# Leftover Smoked Chicken & Pasta Salad



## bknox (Sep 18, 2009)

http://www.youtube.com/watch?v=wvqPIBM2zQQ

*Smoked Chicken & Pasta Salad*

2 1/2 Cups Pasta, I used Rotini (3 cups cooked)
3 or 4 cups chopped leftover Smoked Chicken
2 cups chopped Papaya - 1/4 whole papaya - 3/4 cup liquid
1/2 cup Mayo
1/2 cup Chopped Green Olives chopped
2 Tablespoons Honey
1 teaspoon Salt
1/2 Pablano Pepper diced
1/4 Red Bell Pepper same condition
1 Tablespoon Onion ditto

Cook Pasta. Debone and chop up leftover Smoked Chicken (and skin) and put in a large bowl with the cooked pasta. De-seed and peel Papaya. Chop into cubes and liquify. Pour liquid Papaya into separate bowl. In that same bowl add everything else and stir well. Add the Papaya Mayo mixture into the Chicken and Pasta and toss. Done.


----------



## pasta (Mar 23, 2010)

Some interesing ingredients in there. Do you have any recommendations for a similar pasta salad but without mayo? I'm guessing it might not turn out well to simply remove the mayo from this one without adding something in its place.

▶ Records for locating described items
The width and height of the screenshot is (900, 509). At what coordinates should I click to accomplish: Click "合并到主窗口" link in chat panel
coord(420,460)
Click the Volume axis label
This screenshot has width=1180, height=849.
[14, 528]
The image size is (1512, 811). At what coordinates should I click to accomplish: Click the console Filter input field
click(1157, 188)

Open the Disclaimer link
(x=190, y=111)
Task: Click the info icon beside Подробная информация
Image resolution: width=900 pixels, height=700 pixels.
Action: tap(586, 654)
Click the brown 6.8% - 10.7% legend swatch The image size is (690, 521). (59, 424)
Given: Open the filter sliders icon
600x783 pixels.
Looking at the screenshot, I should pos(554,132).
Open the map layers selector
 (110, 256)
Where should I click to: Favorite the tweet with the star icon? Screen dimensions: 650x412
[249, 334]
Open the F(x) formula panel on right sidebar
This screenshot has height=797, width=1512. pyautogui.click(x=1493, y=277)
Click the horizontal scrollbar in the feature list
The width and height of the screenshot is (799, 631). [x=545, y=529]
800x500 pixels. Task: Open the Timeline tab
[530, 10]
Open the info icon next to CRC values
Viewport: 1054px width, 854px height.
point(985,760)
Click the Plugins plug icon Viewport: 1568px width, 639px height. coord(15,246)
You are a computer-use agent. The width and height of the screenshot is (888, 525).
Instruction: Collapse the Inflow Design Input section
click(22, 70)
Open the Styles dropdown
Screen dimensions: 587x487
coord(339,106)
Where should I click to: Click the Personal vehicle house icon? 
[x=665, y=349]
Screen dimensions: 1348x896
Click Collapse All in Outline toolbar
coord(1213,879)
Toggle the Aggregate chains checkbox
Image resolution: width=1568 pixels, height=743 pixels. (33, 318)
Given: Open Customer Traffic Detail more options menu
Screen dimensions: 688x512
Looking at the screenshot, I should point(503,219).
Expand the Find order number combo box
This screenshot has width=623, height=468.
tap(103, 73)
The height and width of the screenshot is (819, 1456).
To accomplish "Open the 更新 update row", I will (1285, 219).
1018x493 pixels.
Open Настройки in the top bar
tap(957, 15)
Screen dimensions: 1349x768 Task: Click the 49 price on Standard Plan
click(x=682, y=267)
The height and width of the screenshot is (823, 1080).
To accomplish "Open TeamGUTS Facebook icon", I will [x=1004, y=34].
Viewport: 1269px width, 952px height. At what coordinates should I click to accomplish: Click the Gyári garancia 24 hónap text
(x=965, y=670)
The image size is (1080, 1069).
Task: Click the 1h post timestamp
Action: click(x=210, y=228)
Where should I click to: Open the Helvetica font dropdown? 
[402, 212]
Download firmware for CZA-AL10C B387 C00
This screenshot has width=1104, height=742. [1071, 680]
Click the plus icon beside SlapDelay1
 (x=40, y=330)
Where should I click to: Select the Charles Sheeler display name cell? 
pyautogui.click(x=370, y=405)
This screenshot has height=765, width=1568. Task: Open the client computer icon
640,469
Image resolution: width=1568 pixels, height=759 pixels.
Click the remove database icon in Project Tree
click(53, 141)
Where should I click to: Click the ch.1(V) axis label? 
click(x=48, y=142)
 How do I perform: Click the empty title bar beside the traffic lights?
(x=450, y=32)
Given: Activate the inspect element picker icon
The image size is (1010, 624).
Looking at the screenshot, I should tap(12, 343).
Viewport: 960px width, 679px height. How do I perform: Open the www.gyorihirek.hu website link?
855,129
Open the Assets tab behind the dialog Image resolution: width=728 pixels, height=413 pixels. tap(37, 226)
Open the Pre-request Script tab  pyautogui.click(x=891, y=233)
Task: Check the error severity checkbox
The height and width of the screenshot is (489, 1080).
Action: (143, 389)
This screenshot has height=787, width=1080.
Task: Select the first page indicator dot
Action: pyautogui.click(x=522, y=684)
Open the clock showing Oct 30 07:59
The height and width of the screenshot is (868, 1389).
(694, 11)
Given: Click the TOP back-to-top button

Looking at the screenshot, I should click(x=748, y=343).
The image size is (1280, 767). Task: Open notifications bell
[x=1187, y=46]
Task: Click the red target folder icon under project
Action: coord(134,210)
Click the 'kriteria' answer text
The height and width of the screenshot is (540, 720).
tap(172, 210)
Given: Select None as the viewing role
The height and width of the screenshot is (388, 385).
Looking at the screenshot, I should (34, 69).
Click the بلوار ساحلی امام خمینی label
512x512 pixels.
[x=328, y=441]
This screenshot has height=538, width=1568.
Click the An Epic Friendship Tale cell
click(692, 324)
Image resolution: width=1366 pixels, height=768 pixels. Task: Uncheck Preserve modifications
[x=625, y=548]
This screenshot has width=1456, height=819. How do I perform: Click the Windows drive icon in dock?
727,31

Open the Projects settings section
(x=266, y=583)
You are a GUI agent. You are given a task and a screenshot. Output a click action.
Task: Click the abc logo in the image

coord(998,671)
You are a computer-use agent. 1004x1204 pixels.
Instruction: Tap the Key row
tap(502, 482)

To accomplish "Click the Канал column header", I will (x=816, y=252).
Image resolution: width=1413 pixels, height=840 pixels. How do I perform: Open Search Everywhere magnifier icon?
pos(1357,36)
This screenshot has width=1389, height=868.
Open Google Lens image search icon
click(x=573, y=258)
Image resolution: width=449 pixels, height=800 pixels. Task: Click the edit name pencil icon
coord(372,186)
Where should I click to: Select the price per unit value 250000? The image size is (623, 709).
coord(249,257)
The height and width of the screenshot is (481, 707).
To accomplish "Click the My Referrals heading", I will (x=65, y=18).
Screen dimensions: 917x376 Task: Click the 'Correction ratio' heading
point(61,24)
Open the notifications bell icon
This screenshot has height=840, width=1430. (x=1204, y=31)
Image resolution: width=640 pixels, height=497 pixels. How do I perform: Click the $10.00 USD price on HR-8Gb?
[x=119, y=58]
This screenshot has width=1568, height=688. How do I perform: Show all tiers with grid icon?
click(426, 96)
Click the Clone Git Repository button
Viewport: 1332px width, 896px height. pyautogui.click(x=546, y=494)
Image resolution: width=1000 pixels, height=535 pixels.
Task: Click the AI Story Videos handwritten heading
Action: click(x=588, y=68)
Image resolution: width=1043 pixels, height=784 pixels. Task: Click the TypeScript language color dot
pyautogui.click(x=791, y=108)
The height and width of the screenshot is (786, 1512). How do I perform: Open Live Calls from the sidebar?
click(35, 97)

▶ Stated problem
Duplicate the entire smoked chicken pasta salad thread word for word.

▶ Solution
# Leftover Smoked Chicken & Pasta Salad



## bknox (Sep 18, 2009)

http://www.youtube.com/watch?v=wvqPIBM2zQQ

*Smoked Chicken & Pasta Salad*

2 1/2 Cups Pasta, I used Rotini (3 cups cooked)
3 or 4 cups chopped leftover Smoked Chicken
2 cups chopped Papaya - 1/4 whole papaya - 3/4 cup liquid
1/2 cup Mayo
1/2 cup Chopped Green Olives chopped
2 Tablespoons Honey
1 teaspoon Salt
1/2 Pablano Pepper diced
1/4 Red Bell Pepper same condition
1 Tablespoon Onion ditto

Cook Pasta. Debone and chop up leftover Smoked Chicken (and skin) and put in a large bowl with the cooked pasta. De-seed and peel Papaya. Chop into cubes and liquify. Pour liquid Papaya into separate bowl. In that same bowl add everything else and stir well. Add the Papaya Mayo mixture into the Chicken and Pasta and toss. Done.


----------



## pasta (Mar 23, 2010)

Some interesing ingredients in there. Do you have any recommendations for a similar pasta salad but without mayo? I'm guessing it might not turn out well to simply remove the mayo from this one without adding something in its place.